Codemasters’ F1 series does a similar thing to a lot of sports franchises, and that is, they release a game every year with a few tweaks to make it better. With people moving around a pitch or a court, this is evident, but with a racing game, if they haven’t changed much in the actual sport, there’s not much Codies can do to make this latest game feel fresh

It’s good, then, that they’ve included a classics mode which lets you race any of five cars from the 80s across two tracks and wear a big moustache as Nigel Mansell in a Ferrari! Not only does the look change to a more sepia feel to convince us that these are races from the past, but the cars handle differently too.
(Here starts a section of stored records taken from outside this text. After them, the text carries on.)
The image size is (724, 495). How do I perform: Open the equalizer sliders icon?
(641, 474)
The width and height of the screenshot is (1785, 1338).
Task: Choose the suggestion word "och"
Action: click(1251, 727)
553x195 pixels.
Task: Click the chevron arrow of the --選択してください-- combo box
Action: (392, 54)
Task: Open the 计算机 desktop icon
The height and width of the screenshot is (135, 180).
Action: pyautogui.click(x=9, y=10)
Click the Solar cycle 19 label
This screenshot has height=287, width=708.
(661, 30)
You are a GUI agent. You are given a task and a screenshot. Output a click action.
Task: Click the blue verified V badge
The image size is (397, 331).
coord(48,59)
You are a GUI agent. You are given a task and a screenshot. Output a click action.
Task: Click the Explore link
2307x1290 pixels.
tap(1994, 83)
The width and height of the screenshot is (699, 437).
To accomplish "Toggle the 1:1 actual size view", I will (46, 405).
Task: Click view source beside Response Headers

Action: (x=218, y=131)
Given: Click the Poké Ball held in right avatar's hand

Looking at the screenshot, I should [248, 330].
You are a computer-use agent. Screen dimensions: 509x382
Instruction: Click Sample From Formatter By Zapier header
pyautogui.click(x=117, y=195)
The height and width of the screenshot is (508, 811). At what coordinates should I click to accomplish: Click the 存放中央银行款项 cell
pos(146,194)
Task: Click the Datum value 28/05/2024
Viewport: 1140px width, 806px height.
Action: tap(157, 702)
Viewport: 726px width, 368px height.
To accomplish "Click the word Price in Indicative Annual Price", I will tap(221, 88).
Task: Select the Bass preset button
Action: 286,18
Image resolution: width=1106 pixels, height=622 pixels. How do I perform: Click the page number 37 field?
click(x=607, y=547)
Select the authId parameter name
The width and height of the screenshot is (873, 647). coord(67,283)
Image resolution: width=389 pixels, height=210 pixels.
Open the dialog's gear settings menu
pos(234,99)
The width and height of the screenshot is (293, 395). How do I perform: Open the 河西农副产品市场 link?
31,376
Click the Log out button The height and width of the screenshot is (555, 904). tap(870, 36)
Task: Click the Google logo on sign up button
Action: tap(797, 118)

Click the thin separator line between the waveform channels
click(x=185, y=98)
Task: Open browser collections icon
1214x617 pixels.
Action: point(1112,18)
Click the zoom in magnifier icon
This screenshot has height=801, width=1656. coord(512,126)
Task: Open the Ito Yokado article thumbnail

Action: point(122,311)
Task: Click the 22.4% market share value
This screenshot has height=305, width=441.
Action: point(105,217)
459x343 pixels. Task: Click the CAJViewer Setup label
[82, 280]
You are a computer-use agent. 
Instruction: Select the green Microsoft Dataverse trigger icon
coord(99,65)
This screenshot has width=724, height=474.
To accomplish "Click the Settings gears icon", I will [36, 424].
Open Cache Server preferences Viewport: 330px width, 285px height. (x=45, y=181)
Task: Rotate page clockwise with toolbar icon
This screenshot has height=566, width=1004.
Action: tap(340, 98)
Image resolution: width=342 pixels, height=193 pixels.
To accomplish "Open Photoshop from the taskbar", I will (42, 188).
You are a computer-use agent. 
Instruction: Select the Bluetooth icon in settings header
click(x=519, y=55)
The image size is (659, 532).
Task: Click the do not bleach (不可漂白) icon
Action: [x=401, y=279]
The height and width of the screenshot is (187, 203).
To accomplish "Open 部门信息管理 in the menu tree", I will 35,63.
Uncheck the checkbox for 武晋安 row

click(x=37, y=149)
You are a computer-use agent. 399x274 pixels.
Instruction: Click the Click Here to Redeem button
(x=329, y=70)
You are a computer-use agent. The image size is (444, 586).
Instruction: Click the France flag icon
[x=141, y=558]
They’re less like spacecraft and more like machines to be wrestled into submission by men, and each of the cars from the various teams handle very differently. It’s nice to see this retro feel and you can also get the 90s pack thanks to some DLC, however it would have been nice if these modes offered more, as for me, they’re actually more interesting than driving what is basically just a computer on wheels.

As usual, the graphics, circuits and sound effects across the Grand Prix and Career modes are spot on and you can adjust your car to shave off extra milliseconds from your lap times. You’ll also incur penalties for unsportsmanlike driving or be disqualified or have time added on to your race for cutting corners. And it’s this ‘behave yourself’ attitude that bores me. It’s not really a fault of the game, more of the pitfalls of making a simulation of a sport I find to be far too clinical in the first place.

If you’re really, really into F1, you’re going to see this as an essential purchase, however, if you do have the 2012 game it’s best to consider how much you’re willing to spend on what is essentially just a new classic game mode from the 80s and updated team rosters. If the answer isn’t $40 or more, I wouldn’t bother. F1 2013 gets 7 out of 10.